Fondaparinux (Arixtra®) is a synthetic pentasaccharide modeled after the anti-thrombin-binding site of heparin. It selectively binds to antithrombin, causing rapid and specific inhibition of factor Xa. In contrast to LMWH, HIT antibodies fail to recognize PF4 mixed with fondaparinux, both in platelet activation and PF4-dependent antigen assays (Warkentin et al., 2005).
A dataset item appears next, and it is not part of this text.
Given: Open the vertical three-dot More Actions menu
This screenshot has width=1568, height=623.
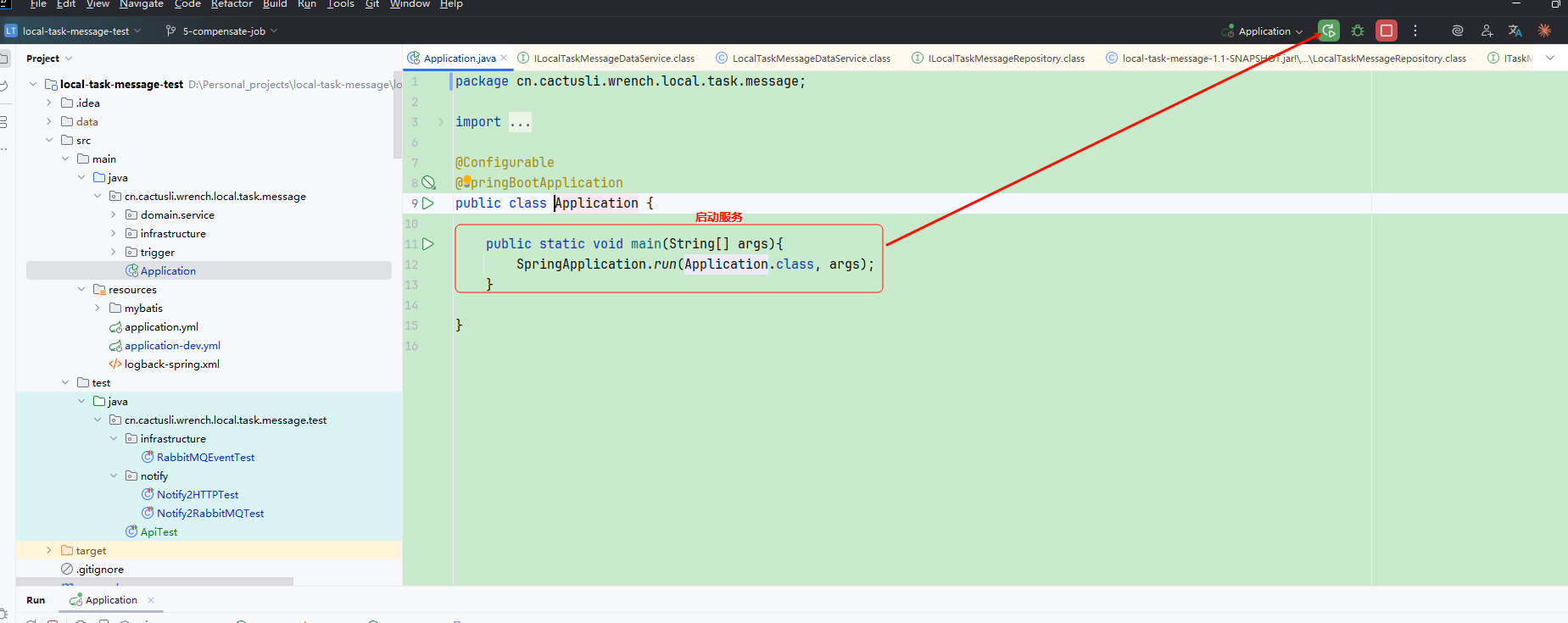Looking at the screenshot, I should pos(1415,31).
Interestingly, evidence suggests that although HIT antibody formation occasionally occurs in association with fondaparinux use, such antibodies fail to react in HIT assays in which fondaparinux replaces UFH or LMWH in vitro (Warkentin et al., 2005; Pouplard et al., 2005). Thus, this pentasaccharide anticoagulant seems unlikely to cause an adverse effect resembling HIT. Although no patients developed HIT with either LMWH (enoxaparin) or fondaparinux in the two orthopedic surgery trials reported (Warkentin et al., 2005), the duration of anticoagulant therapy may have been too brief to reveal a true difference in risk of immune thrombocytopenia between LMWH (frequency 0.1-1.0%) and fondaparinux (anticipated negligible frequency). Fondaparinux is approved in the United States, Canada, and the European Union for antithrombotic prophylaxis in orthopedic surgery as well as other clinical situations (Table 2).